▸ **COMPLETE THE FOLLOWING**
A - Translate this sentence from the passage about the Muddy Waters posters into Spanish: "Visually challenging, each effort has its own particular character and approach."
B - In the passage about the Muddy Waters posters, list everything the second poster uses to depict the music.

▸ **SOURCE PASSAGE**
- - - - - - -

This is the second Muddy Waters poster that I did for Antone’s. Identified as the Dancing Muddy, this joyful approach is a counterpoise to the first, with its more reverential feel. Both pieces established themes incorporated throughout subsequent pieces, and are meant to unify the entire body of work through a weave of self-referencing images and motifs. The first poster, Bust of Muddy, produced in 1978, introduced the playing card motif while this one establishes my first attempt to render the music as shape and form. Visually challenging, each effort has its own particular character and approach. Here the music is depicted in a stark and graphic fashion, directly referencing the music through the use of universal symbols and musical glyphs in conjunction with graphic shapes meant to capture for the eyes ephemeral sound. The overall design resembles a bandana motif - a homage to Muddy's, and the Blues, roots in the rural South.

- - - - - - -

▸ **INFORMATION GIVEN**
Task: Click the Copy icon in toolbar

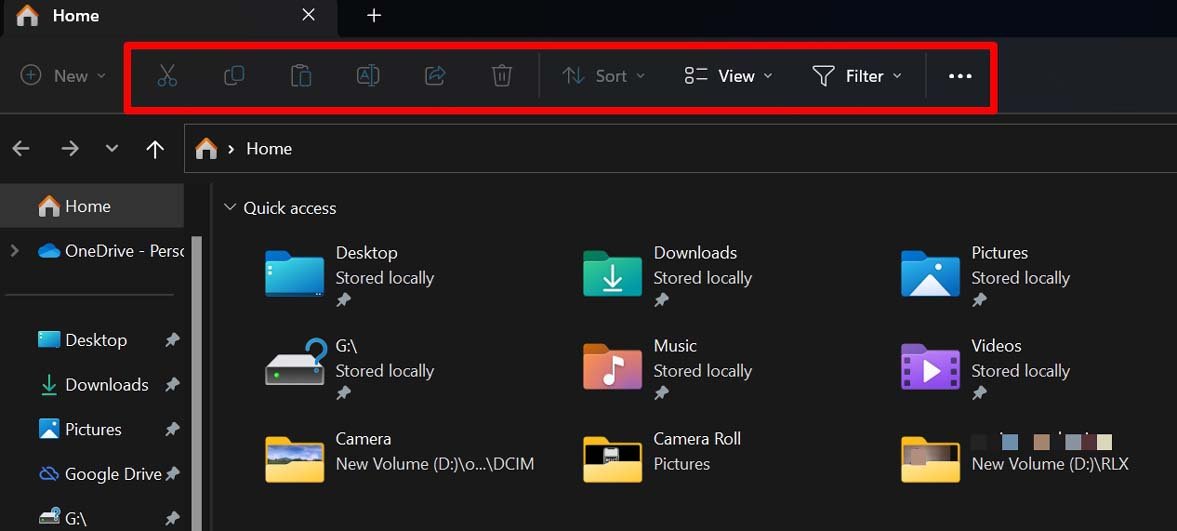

- - - - - - -

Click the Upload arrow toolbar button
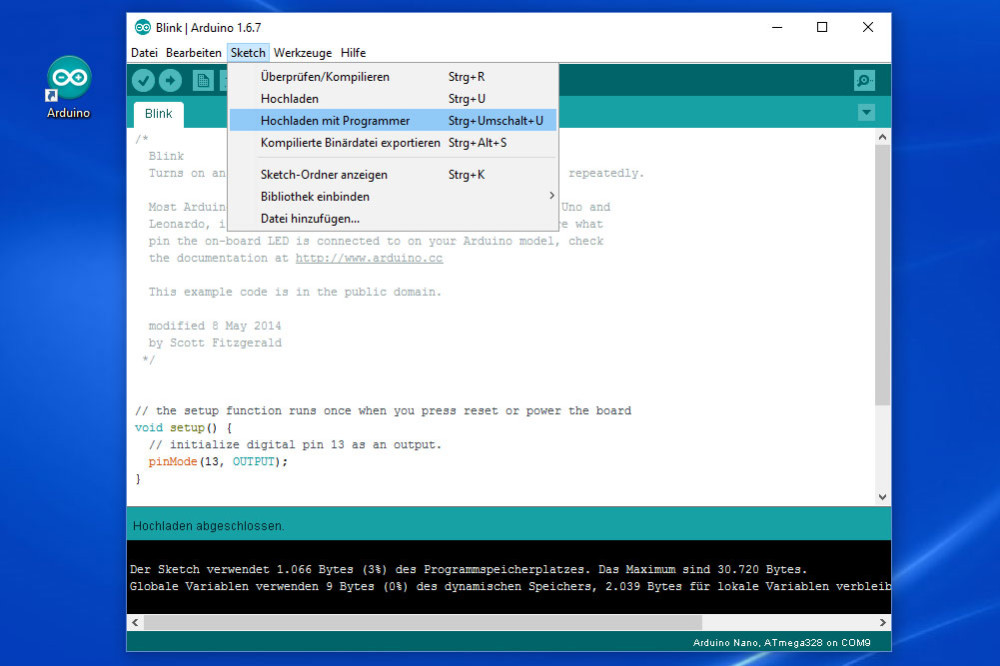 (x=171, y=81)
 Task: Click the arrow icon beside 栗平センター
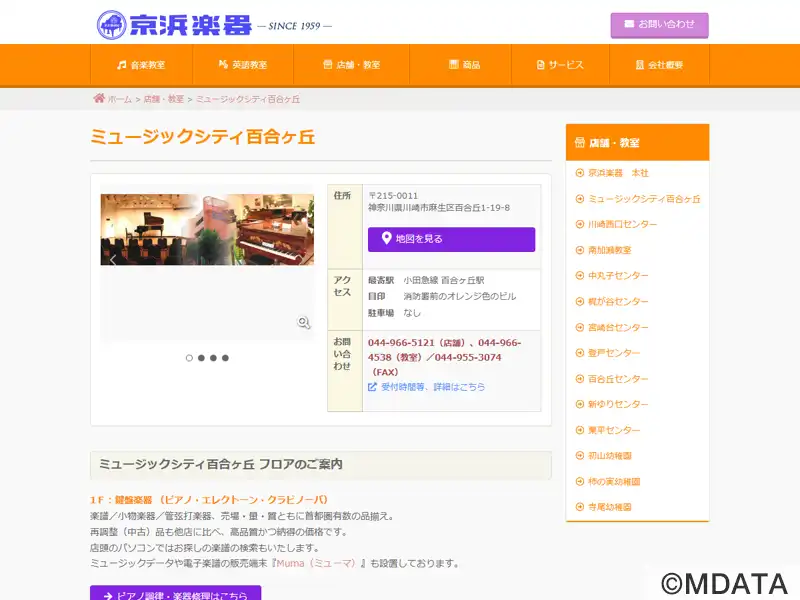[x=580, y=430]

- - - - - - -

▸ **SOLUTIONS TO THE EXERCISE**
A - Visualmente desafiante, cada esfuerzo tiene su propio carácter y enfoque particulares.

B -
- universal symbols
- musical glyphs
- graphic shapes